Fragmento seleccionado:
○ ○ ○ ○
Es principio teológico inconcuso, como luego veremos, que la acción de la Santísima Virgen en el proceso de toda vida cristiana a partir del santo Bautismo, y aun antes de él por la vocación a la fe, es realísima y honda, como colaboradora que es del mismo principio fontal de donde dimanan todos los dones divinos, que es Jesucristo. Esta actuación, real en todas las almas, puede ser más o menos consciente en el sujeto que la recibe y, consiguientemente, con manifestaciones más o menos explícitas, en el desarrollo normal de la vida espiritual del cristiano.

Nuestro Santo Padre, predestinado por el Señor para fundar la Orden que, con el transcurso del tiempo había de vivir, sentir y defender la gran prerrogativa de la Virgen Santísima, su Concepción Inmaculada, forzoso era que la vida mariana fuera en él intensa y plenamente consciente.


Cimabue: La Virgen en majestad (Basílica de Asís)

Nos dice su biógrafo San Buenaventura en la Leyenda Mayor: «Su amor para con la bienaventurada Madre de Cristo, la Purísima Virgen María, era realmente indecible, pues nacía en su corazón al considerar que Ella había convertido en hermano nuestro al mismo Rey y Señor de la gloria, y que por Ella habíamos merecido la divina misericordia» (LM 9,3). Magnífico testimonio de contenido profundamente teológico de la vida mariana del Seráfico Padre: la asociación de la Santísima Virgen al misterio de la Encarnación y Redención, y su cooperación como causa meritoria de la misma.

Este «amor realmente indecible» del Santo Padre, de que nos habla San Buenaventura, tiene su magnífica y esplendorosa manifestación en el bellísimo Saludo que el Pobrecillo dirige a la celestial Reina, el cual se halla en sus opúsculos o escritos (SalVM).

Si bien la vida cristiana es sustancialmente una, tanto en los individuos como en las instituciones, sin embargo su fecundidad divina es tal que, sin menoscabo de esta unidad, produce una variadísima floración de celestiales matices por los cuales no es difícil reconocer en ellos los rasgos peculiares de la fisonomía moral de Jesucristo y, consiguientemente también, de su Madre, que da personalidad sobrenatural al individuo o la institución que se nutre de esta vida.
○ ○ ○ ○
Datos almacenados:
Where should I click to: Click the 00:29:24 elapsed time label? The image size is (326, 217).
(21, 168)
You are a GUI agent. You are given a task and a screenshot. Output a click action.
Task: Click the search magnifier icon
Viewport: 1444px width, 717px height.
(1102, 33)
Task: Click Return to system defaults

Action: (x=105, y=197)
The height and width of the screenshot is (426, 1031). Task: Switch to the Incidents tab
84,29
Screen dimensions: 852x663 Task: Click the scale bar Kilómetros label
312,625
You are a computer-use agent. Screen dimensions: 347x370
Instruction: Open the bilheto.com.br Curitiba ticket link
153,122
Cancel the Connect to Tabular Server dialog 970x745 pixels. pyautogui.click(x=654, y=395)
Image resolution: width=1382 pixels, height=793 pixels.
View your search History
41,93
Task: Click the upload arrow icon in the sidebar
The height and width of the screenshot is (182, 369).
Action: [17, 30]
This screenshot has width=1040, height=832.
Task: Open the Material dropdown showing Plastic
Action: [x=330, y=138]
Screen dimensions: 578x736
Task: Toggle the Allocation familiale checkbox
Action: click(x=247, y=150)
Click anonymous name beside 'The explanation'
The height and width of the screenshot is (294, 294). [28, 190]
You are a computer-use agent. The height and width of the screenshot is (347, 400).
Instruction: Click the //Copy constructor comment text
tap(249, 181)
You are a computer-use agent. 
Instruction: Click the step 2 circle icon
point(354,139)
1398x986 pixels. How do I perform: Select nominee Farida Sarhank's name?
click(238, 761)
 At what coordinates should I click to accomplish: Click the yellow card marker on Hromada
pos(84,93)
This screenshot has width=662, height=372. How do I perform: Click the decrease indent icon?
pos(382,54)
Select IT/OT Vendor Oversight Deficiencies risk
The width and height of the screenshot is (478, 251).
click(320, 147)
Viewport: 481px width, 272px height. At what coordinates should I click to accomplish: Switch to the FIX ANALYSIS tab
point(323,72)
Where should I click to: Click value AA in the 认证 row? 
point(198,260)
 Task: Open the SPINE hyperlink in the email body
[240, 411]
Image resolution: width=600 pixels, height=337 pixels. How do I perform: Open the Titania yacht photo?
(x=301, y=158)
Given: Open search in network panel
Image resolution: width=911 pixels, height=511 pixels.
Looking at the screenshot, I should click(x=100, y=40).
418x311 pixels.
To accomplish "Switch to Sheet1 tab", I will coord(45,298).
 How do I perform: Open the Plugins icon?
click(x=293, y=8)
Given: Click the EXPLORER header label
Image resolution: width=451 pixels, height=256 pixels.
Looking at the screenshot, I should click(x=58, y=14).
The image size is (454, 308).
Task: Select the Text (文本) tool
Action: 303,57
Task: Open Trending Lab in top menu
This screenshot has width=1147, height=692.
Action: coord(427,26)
○ ○ ○ ○
Consignas del ejercicio:
- 1) Repite al pie de la letra la parte del fragmento sobre la vida mariana que se abre con las palabras «Nos dice su» y se cierra con «o escritos (SalVM).».
- 2) Retoma el fragmento sobre la vida mariana y prosíguelo desde su última oración.
El listado no interviene para nada en esto.

Respuestas por consigna:
- 1)
Nos dice su biógrafo San Buenaventura en la Leyenda Mayor: «Su amor para con la bienaventurada Madre de Cristo, la Purísima Virgen María, era realmente indecible, pues nacía en su corazón al considerar que Ella había convertido en hermano nuestro al mismo Rey y Señor de la gloria, y que por Ella habíamos merecido la divina misericordia» (LM 9,3). Magnífico testimonio de contenido profundamente teológico de la vida mariana del Seráfico Padre: la asociación de la Santísima Virgen al misterio de la Encarnación y Redención, y su cooperación como causa meritoria de la misma.

Este «amor realmente indecible» del Santo Padre, de que nos habla San Buenaventura, tiene su magnífica y esplendorosa manifestación en el bellísimo Saludo que el Pobrecillo dirige a la celestial Reina, el cual se halla en sus opúsculos o escritos (SalVM).

- 2)
El rasgo divino que San Francisco reproduce de la fisonomía de Jesús y de su Madre, es la virtud de la pobreza evangélica, que lleva en sí contenidas, como las premisas contienen las consecuencias, la humildad, la sencillez evangélica, la infancia espiritual, el desapego a todo lo terreno.

Es el propio San Buenaventura quien nos presenta este matiz divino de la vida del Seráfico Padre: «Frecuentemente -dice- se ponía a meditar, sin poder contener las lágrimas, en la pobreza de Cristo y de su Madre Santísima, y después de haberla estudiado en ellos, aseguraba ser la pobreza la reina de todas las virtudes, pues tanto había resplandecido y tanto había sido amada por el Rey de los reyes y por su Madre la Reina de los Cielos» (LM 7,1).

Lo mismo dicen otras fuentes biográficas: 2 Cel 83, 85, 200; TC 15; LP 51. Y el propio San Francisco, en la Carta dirigida a todos los fieles, dice: «Este Verbo del Padre..., siendo Él sobremanera rico, quiso, junto con la bienaventurada Virgen, su Madre, escoger en el mundo la pobreza» (2CtaF 4-5; [Jamás habla Francisco -señala el P. Iriarte- de la pobreza de Jesús sin que asocie a ella el recuerdo de la pobreza de la Virgen, su Madre: 1 R 9,5; UltVol 1]).

Estos caracteres de la vida divina de Francisco no podían menos que pasar a su obra. Así que la Orden por él fundada había de estar asentada sobre la virtud de la pobreza evangélica, y mecida su cuna al calor de la Santísima Virgen.

Quiso la divina Providencia que fuera esta pobrísima cuna la iglesita dedicada a Santa María de los Angeles.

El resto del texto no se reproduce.